(Saved data entries)
- - -
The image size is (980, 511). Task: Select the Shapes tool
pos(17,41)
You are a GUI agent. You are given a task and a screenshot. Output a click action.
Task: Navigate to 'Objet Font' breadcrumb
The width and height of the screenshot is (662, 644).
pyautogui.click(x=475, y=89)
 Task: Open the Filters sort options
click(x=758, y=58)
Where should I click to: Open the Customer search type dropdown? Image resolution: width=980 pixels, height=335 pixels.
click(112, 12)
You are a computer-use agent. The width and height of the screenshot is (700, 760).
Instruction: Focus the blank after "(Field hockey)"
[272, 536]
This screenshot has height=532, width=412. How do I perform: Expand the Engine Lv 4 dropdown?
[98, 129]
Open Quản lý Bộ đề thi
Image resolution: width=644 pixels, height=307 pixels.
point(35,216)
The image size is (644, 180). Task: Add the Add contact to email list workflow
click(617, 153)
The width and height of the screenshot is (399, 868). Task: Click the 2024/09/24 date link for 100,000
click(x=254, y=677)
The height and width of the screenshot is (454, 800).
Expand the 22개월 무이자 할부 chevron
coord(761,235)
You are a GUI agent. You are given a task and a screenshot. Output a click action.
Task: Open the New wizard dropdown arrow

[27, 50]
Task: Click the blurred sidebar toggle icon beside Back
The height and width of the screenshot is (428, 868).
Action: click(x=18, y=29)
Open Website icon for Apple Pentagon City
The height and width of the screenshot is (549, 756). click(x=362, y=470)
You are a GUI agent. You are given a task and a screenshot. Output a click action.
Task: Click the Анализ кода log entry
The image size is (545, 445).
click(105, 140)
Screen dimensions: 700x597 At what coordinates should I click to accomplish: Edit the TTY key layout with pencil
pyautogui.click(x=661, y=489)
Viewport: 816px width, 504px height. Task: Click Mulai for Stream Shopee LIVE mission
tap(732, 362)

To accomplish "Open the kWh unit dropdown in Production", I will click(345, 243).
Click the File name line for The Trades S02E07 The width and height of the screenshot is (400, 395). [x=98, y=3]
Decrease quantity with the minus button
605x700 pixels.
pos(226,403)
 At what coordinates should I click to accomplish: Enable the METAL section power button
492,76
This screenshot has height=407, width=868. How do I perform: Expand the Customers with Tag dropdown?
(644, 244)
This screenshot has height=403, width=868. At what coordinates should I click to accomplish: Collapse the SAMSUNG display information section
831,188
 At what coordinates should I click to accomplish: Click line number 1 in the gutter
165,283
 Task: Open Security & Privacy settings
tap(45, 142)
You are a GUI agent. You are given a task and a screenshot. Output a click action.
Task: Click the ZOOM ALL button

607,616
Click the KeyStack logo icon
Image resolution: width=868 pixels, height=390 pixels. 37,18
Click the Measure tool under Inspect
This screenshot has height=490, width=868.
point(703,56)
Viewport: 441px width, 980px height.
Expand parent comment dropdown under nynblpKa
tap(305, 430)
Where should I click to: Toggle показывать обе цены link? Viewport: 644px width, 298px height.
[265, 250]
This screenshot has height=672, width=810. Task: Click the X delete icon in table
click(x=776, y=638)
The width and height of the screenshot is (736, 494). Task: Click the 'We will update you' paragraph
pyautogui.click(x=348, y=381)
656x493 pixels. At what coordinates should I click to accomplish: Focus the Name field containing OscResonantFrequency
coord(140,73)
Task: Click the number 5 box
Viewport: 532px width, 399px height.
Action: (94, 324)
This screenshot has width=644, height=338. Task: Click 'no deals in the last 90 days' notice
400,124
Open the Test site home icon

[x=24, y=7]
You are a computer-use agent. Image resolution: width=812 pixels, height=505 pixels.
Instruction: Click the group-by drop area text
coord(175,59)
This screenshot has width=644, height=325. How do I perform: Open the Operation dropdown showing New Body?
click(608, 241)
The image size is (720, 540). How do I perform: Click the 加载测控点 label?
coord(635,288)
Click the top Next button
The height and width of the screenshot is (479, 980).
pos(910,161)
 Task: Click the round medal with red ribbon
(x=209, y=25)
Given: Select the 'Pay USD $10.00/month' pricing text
- - -
# Your goal
Go through the records above and return each line in which the word "computer" occurs.

# Output of the exercise
You are a computer-use agent. The width and height of the screenshot is (700, 760).
You are a computer-use agent. Image resolution: width=812 pixels, height=505 pixels.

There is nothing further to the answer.